Recorded information ::

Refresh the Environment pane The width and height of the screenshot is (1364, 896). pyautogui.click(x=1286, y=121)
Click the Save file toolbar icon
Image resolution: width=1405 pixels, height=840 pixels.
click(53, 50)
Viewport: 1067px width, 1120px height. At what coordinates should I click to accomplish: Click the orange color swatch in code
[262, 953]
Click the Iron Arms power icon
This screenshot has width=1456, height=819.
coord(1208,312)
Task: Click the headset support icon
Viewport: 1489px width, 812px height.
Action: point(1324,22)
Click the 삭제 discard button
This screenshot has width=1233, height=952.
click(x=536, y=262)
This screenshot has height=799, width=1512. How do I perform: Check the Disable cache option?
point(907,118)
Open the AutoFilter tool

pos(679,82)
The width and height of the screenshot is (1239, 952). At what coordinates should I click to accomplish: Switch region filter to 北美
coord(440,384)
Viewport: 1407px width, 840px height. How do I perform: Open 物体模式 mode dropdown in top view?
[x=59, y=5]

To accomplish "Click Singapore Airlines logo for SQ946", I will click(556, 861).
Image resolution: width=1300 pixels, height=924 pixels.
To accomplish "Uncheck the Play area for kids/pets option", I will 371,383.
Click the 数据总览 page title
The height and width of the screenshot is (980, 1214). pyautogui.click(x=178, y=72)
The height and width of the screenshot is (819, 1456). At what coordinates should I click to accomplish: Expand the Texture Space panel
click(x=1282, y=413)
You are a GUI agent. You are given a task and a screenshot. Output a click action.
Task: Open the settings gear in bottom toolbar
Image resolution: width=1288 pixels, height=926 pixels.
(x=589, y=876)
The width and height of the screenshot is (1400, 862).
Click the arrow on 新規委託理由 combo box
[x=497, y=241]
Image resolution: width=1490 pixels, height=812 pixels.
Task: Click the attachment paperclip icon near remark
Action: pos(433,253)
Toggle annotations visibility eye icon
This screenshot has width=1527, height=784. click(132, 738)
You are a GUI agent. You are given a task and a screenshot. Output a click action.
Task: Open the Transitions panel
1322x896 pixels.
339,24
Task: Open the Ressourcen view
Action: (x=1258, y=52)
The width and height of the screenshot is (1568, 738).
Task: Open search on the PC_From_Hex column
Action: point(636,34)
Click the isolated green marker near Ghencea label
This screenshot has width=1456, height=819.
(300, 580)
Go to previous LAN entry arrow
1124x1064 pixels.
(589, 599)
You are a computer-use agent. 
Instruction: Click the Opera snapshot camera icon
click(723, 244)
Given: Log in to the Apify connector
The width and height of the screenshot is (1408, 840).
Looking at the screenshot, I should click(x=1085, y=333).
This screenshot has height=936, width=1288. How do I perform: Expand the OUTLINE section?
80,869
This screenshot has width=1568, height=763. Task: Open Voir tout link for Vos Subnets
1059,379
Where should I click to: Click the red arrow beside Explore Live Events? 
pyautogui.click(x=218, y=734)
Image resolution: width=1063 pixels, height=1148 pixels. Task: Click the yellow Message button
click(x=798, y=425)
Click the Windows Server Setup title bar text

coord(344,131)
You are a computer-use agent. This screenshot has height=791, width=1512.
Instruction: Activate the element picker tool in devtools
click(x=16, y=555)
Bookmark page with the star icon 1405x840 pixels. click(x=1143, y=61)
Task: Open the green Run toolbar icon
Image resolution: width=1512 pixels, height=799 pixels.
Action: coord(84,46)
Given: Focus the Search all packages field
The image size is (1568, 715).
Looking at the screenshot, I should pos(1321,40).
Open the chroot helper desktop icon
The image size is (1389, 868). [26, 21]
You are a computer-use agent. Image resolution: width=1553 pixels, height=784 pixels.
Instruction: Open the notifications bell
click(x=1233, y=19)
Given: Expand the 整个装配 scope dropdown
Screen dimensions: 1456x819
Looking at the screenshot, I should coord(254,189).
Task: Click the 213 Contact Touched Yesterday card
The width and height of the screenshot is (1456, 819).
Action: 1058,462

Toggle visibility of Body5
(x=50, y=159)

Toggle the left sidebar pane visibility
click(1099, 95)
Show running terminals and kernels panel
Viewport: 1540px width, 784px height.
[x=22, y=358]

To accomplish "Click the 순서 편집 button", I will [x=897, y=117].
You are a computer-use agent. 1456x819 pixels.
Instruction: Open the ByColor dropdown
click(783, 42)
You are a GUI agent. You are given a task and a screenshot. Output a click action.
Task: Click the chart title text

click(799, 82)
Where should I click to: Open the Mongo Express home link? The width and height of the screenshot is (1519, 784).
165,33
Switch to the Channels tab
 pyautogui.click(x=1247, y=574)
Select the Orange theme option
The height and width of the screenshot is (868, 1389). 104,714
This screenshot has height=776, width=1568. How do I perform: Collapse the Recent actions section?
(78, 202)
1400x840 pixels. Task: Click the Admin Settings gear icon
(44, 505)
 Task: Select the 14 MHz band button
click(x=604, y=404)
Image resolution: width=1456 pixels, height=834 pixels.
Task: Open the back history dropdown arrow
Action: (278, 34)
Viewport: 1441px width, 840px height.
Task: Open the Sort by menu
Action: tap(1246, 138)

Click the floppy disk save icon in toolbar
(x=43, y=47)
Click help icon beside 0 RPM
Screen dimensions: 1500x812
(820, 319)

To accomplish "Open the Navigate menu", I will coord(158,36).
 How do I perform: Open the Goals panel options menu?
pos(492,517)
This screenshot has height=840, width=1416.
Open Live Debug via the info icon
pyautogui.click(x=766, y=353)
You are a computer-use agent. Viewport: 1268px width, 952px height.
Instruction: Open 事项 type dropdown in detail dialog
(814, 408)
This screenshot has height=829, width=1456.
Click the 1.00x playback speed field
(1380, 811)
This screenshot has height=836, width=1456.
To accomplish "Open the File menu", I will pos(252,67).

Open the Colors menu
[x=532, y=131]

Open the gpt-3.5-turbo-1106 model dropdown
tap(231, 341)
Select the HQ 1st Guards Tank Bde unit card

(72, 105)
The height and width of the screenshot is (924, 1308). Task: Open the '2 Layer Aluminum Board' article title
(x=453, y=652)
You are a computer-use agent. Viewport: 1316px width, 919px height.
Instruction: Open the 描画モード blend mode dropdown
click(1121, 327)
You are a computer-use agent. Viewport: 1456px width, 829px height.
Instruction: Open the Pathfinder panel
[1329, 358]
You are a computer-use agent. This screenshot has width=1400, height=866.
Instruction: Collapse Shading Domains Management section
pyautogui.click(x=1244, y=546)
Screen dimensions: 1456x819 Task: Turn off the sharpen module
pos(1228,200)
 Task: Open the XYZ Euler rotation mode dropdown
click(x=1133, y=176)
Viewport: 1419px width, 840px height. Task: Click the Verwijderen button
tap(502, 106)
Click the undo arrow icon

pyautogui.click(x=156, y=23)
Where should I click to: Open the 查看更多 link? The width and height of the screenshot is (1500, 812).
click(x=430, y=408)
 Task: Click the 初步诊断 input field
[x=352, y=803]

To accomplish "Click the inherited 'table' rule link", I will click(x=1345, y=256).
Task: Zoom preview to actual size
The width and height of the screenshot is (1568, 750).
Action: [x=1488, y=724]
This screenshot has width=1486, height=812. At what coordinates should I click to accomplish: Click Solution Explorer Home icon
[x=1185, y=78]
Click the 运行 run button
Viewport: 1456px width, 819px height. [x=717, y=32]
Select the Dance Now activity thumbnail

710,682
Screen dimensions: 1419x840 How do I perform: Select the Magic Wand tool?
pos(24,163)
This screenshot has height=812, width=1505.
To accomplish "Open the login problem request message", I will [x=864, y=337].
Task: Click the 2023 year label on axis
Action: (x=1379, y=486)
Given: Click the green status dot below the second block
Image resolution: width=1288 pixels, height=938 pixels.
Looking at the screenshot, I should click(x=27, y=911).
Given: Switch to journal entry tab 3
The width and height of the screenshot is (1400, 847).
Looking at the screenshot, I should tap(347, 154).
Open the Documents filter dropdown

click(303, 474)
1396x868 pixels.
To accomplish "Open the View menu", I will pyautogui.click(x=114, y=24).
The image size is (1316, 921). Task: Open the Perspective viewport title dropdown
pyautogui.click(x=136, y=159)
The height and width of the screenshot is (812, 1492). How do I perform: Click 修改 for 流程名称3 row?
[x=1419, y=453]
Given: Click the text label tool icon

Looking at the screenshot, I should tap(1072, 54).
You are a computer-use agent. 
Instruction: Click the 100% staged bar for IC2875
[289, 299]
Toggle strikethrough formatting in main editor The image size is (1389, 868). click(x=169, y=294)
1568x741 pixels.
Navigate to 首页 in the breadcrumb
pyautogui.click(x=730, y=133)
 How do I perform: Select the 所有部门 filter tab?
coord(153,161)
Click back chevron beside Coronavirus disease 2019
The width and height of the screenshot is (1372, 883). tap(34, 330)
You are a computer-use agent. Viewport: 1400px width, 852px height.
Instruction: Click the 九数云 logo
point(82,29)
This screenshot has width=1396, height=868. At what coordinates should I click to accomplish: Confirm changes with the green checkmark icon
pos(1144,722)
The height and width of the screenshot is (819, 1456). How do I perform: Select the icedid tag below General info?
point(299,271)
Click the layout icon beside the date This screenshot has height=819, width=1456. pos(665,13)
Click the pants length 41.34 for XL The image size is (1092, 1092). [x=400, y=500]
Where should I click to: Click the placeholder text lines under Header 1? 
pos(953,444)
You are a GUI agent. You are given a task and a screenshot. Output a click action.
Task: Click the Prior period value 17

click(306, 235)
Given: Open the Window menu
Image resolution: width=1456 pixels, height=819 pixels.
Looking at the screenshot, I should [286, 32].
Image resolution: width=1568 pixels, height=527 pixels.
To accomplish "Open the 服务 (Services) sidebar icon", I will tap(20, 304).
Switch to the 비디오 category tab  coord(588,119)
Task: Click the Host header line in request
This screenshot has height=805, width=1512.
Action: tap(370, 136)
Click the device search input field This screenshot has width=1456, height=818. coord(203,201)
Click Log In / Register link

Aim of the task :: Where a line above contains the word "entry", copy that line.

Response ::
Go to previous LAN entry arrow
Given: Switch to journal entry tab 3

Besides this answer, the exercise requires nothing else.